Mel-spectrogram — For models that use it, the preprocessor turns raw waveform into mel-spectrogram features; this is handled inside the model, not as a separate offline step.
Speech AI Tasks#
NeMo supports several speech AI tasks, each solving a different problem:
Task |
What it does |
Example use case |
|---|---|---|
ASR (Automatic Speech Recognition) |
Converts spoken audio to text |
Transcribing meetings, voice interfaces |
TTS (Text-to-Speech) |
Generates natural speech from text |
Audiobooks, voice interfaces |
Speaker Diarization |
Determines “who spoke when” |
Multi-speaker segmentation and transcription |
Speaker Recognition |
Identifies or verifies a speaker’s identity |
Voice authentication, speaker search |
Speech Enhancement |
Improves audio quality (removes noise) |
Preprocessing noisy recordings |
SpeechLM |
Augments LLMs with audio understanding |
Audio-aware agents, speech translation, reasoning about audio |
Encoder Architectures#
The encoder converts audio features into a sequence of high-level representations:
- Transformer
The standard encoder from Vaswani et al. (2017) — stacked self-attention and feed-forward layers with no convolutions. Used in NeMo as an encoder or decoder in encoder-decoder models (e.g. Canary).
- Conformer
The original architecture from Gulati et al. (2020) that combines self-attention with convolutions for both global and local patterns.
- FastConformer
A faster variant of Conformer (Rekesh et al. (2023)) with 8× subsampling and optimized attention. NeMo’s default choice for ASR; recommended for new projects.
How NeMo Models Work#
Every NeMo model wraps these components into a single, cohesive unit:
Overview of NeMo Speech#
NeMo models are PyTorch modules that also integrate with PyTorch Lightning for training and Hydra + OmegaConf for configuration.
Configuration with YAML#
NeMo experiments are configured with YAML files. A typical config has three main sections:
model:
# Model architecture, data, loss, optimizer
encoder:
_target_: nemo.collections.asr.modules.ConformerEncoder
feat_in: 80
n_layers: 17
...
train_ds:
manifest_filepath: /path/to/train_manifest.json
batch_size: 32
optim:
name: adamw
lr: 0.001
trainer:
# PyTorch Lightning trainer settings
devices: 4
accelerator: gpu
max_steps: 100000
precision: bf16-mixed
exp_manager:
# Experiment logging and checkpointing
exp_dir: /path/to/experiments
name: my_asr_experiment
You can override any value from the command line:
python train_script.py \
model.optim.lr=0.0005 \
model.train_ds.manifest_filepath=/data/train.json \
trainer.devices=8
Manifest Files#
NeMo uses manifest files (JSONL format) to describe datasets.

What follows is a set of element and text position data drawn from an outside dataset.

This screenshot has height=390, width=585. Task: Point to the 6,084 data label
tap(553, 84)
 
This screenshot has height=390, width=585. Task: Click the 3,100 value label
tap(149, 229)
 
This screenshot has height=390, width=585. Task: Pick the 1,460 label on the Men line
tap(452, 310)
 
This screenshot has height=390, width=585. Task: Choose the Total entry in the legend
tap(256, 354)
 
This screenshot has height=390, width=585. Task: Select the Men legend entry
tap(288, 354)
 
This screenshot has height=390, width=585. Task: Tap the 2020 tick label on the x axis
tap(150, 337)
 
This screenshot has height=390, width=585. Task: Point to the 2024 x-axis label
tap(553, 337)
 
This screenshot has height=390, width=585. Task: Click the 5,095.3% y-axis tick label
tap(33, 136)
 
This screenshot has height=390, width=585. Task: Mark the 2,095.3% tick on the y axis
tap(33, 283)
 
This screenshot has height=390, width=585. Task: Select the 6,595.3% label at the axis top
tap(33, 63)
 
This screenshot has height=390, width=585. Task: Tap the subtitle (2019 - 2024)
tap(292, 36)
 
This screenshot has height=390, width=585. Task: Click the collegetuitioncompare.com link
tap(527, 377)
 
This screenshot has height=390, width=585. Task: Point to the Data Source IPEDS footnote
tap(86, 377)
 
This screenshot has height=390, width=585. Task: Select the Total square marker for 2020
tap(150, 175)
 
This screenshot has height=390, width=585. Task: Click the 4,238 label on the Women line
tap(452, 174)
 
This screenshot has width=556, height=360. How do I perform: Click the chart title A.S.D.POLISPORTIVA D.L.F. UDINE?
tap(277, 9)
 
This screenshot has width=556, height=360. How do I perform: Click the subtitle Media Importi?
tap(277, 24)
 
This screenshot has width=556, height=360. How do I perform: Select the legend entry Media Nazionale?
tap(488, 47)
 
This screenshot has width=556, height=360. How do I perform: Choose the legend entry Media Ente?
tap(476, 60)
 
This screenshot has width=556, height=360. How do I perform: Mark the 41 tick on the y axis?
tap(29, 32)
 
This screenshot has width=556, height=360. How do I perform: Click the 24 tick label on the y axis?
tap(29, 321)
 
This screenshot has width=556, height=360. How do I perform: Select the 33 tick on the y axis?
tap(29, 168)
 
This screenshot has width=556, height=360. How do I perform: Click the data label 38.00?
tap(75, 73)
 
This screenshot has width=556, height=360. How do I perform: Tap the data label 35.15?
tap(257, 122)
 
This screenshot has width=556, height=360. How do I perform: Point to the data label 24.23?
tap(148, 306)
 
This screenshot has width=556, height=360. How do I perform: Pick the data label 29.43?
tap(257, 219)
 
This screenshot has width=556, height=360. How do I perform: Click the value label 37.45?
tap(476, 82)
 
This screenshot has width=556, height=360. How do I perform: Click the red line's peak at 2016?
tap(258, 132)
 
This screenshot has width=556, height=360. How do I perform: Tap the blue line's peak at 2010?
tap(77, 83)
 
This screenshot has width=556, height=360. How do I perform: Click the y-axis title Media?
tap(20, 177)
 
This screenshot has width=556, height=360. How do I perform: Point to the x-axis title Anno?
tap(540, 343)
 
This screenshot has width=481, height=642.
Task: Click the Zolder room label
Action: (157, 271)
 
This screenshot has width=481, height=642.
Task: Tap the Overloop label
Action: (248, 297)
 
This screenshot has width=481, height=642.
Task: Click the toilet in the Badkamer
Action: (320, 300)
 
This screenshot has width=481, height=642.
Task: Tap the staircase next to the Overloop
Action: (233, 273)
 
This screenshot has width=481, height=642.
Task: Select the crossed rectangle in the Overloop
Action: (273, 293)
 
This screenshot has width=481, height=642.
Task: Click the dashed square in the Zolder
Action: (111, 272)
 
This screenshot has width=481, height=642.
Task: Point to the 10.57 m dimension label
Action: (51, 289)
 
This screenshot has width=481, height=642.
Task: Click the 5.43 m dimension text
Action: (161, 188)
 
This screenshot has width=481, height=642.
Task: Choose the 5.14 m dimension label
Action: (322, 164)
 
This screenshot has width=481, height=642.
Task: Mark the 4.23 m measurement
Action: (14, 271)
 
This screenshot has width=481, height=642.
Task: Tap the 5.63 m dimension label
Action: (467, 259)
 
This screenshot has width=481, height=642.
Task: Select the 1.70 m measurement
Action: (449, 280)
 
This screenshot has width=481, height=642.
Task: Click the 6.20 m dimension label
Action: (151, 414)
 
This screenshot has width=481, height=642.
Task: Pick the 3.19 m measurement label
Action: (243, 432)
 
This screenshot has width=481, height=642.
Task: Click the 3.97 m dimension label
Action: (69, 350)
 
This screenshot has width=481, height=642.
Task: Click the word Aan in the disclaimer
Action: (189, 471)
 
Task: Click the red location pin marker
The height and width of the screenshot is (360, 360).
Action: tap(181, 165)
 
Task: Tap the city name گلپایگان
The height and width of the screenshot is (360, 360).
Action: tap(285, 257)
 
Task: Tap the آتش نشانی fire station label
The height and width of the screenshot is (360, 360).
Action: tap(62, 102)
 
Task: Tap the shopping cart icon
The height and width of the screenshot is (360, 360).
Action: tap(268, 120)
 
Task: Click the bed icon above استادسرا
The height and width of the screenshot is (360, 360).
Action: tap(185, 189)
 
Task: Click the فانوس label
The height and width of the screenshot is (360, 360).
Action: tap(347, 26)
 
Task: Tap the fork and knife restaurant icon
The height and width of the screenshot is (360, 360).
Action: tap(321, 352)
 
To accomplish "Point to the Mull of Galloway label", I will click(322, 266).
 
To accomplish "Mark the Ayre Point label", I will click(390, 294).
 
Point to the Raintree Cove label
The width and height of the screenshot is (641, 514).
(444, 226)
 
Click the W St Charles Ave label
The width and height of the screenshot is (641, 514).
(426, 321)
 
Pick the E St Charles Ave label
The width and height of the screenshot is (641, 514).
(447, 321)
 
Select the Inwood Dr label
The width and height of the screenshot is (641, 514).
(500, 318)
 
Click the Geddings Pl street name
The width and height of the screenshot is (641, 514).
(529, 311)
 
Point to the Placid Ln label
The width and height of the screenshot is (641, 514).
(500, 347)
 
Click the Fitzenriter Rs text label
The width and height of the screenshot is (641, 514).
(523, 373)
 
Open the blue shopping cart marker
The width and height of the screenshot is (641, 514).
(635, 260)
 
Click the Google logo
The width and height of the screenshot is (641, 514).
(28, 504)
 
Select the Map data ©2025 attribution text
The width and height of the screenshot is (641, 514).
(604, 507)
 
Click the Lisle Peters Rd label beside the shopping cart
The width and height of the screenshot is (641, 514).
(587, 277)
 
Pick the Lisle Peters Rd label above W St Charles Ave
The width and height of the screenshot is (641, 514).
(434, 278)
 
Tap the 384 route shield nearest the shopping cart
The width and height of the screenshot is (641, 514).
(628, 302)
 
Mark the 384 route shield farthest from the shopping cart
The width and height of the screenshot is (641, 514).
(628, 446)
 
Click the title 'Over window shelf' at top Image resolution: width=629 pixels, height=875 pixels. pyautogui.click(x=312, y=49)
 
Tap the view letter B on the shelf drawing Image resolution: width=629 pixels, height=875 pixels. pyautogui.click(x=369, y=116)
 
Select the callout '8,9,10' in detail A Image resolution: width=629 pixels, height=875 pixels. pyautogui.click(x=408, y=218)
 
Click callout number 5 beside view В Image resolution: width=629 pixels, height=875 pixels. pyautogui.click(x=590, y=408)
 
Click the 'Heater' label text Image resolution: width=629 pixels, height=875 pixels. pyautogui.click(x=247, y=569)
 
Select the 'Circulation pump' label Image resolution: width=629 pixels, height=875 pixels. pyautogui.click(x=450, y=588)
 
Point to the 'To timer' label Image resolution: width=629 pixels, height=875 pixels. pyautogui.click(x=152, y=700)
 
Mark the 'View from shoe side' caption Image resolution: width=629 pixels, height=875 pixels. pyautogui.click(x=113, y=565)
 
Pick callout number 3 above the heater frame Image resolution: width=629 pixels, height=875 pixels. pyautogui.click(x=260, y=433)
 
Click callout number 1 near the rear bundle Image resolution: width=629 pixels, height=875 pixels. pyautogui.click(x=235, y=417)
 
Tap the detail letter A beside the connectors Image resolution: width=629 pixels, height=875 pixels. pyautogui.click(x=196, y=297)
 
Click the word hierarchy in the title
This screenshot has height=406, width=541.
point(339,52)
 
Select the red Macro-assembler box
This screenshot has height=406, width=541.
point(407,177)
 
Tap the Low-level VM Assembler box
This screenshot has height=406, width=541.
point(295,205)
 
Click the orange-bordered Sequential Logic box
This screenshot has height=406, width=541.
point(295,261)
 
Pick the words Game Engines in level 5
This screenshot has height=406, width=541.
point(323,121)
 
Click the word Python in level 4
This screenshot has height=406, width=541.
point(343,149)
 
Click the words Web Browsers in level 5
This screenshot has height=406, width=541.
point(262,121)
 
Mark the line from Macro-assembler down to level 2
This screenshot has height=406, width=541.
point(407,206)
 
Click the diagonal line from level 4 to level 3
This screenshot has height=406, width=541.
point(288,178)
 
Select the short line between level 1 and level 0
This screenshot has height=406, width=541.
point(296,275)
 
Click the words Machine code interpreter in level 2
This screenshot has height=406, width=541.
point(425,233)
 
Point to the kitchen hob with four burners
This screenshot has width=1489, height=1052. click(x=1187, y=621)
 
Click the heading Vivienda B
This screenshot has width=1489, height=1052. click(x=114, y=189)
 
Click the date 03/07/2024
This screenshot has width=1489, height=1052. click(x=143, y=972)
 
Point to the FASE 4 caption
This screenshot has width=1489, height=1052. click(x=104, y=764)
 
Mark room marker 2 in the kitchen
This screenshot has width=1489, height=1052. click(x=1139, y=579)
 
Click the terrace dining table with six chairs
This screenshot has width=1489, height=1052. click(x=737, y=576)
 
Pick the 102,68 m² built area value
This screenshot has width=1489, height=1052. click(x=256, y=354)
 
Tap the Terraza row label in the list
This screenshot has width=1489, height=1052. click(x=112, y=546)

Each line is one training example:
{"audio_filepath": "/data/audio/001.wav", "text": "hello world", "duration": 2.5}
{"audio_filepath": "/data/audio/002.wav", "text": "how are you", "duration": 1.8}
Key fields:
audio_filepath— path to the audio filetext— the transcript (for ASR) or input text (for TTS)duration— audio duration in seconds
See Datasets for details on preparing datasets.
Model Checkpoints#
NeMo models are saved as .nemo files — tar archives containing model weights, configuration, and tokenizer files. You can load models in two ways:
# From a pretrained checkpoint (downloads from HuggingFace/NGC)
model = nemo_asr.models.ASRModel.from_pretrained("nvidia/parakeet-tdt-0.6b-v2")
# From a local .nemo file
model = nemo_asr.models.ASRModel.restore_from("path/to/model.nemo")
See Checkpoints for more details on checkpoint formats.